Hablando en Washington el 20 de marzo cuando se le preguntó sobre la reacción de Australia, Japón y Corea del Sur, Trump dijo que estaba "muy sorprendido" de que estos países no enviaran buques de guerra para apoyar. Dijo que los aliados deberían haber participado, porque Estados Unidos a menudo los apoya en situaciones similares.
En declaraciones en las redes sociales, Trump continuó criticando a muchos países de la OTAN por no participar en la campaña en Oriente Medio. Escribió que la mayoría de los aliados no quieren contribuir, al tiempo que afirmó que Estados Unidos ya no necesita ni espera este apoyo.
El hecho de que los aliados no desplieguen buques se produce en un contexto en el que el Estrecho de Ormuz está casi bloqueado desde que estalló el conflicto de Oriente Medio, lo que afecta gravemente al transporte mundial de energía. La Agencia Internacional de Energía advierte que esta es una gran amenaza para el suministro mundial de energía y enfatiza que la restauración del tráfico a través de esta ruta es una prioridad urgente.
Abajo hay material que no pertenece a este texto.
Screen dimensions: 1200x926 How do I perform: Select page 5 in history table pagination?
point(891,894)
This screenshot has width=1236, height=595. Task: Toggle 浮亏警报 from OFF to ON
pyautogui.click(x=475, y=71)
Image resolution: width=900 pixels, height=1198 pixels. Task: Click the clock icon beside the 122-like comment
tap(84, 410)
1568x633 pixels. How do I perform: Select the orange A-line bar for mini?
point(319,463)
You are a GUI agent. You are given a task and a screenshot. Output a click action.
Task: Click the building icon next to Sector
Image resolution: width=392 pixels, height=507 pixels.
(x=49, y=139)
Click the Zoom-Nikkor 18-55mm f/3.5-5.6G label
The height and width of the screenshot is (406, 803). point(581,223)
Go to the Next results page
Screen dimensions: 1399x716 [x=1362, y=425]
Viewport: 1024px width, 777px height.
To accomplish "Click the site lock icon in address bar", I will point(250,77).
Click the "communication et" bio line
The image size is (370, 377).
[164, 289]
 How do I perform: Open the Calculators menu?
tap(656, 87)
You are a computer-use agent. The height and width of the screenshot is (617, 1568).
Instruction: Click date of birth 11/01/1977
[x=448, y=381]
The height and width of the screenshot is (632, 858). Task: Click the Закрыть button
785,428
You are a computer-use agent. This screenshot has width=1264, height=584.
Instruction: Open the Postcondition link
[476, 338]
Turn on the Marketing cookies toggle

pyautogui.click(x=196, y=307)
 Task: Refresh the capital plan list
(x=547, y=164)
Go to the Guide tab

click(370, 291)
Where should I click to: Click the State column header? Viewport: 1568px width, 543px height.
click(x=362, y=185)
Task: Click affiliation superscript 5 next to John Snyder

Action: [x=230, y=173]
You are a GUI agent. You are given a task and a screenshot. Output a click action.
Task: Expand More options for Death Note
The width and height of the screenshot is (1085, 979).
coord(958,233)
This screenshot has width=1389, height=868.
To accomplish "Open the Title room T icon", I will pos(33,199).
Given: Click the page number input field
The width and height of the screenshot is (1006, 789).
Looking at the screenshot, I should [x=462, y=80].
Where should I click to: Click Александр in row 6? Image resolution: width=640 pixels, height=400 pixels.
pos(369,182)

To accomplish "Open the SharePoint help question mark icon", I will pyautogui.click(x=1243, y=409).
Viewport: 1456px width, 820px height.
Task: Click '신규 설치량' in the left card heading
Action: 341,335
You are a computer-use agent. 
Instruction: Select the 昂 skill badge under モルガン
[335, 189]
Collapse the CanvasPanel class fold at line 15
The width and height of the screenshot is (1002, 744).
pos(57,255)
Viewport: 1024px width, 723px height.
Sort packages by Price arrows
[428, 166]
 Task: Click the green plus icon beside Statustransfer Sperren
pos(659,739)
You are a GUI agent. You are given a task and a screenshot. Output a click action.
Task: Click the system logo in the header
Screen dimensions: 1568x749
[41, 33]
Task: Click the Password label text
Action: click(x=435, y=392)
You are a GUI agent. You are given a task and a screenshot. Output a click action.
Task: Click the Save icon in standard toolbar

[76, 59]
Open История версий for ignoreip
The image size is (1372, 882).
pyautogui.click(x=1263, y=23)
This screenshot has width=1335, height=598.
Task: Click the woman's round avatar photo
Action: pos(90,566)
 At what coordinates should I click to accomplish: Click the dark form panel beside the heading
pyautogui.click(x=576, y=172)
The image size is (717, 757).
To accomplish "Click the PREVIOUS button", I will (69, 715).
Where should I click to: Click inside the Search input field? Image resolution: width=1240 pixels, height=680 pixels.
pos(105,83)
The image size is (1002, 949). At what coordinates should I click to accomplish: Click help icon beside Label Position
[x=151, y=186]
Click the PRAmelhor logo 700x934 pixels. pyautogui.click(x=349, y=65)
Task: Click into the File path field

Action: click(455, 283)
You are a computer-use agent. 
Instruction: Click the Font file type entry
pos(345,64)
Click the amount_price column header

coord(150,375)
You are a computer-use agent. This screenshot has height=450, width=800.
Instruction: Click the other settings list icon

Australia es uno de los países que se negó a la oferta. La armada de este país se enfrenta a muchos desafíos ya que la mayoría de los buques de guerra están obsoletos. Las fragatas de la clase Anzac, la fuerza principal actual, se consideran con capacidades limitadas ante amenazas modernas como misiles y aviones no tripulados. Mientras tanto, los destructores de la clase Hobart más modernos tienen costos de despliegue elevados y pueden afectar los planes de mejora a largo plazo.
La ministra de Relaciones Exteriores de Australia, Penny Wong, dijo que Canberra había hablado con Washington sobre la situación en Ormuz, enfatizando la necesidad de cooperación internacional para garantizar la seguridad marítima, pero no quería aumentar las tensiones.
Los analistas creen que desplegar buques de guerra en zonas de alto riesgo como Ormuz en este momento es una decisión difícil para muchos países, especialmente cuando la capacidad militar y otras prioridades estratégicas son limitadas.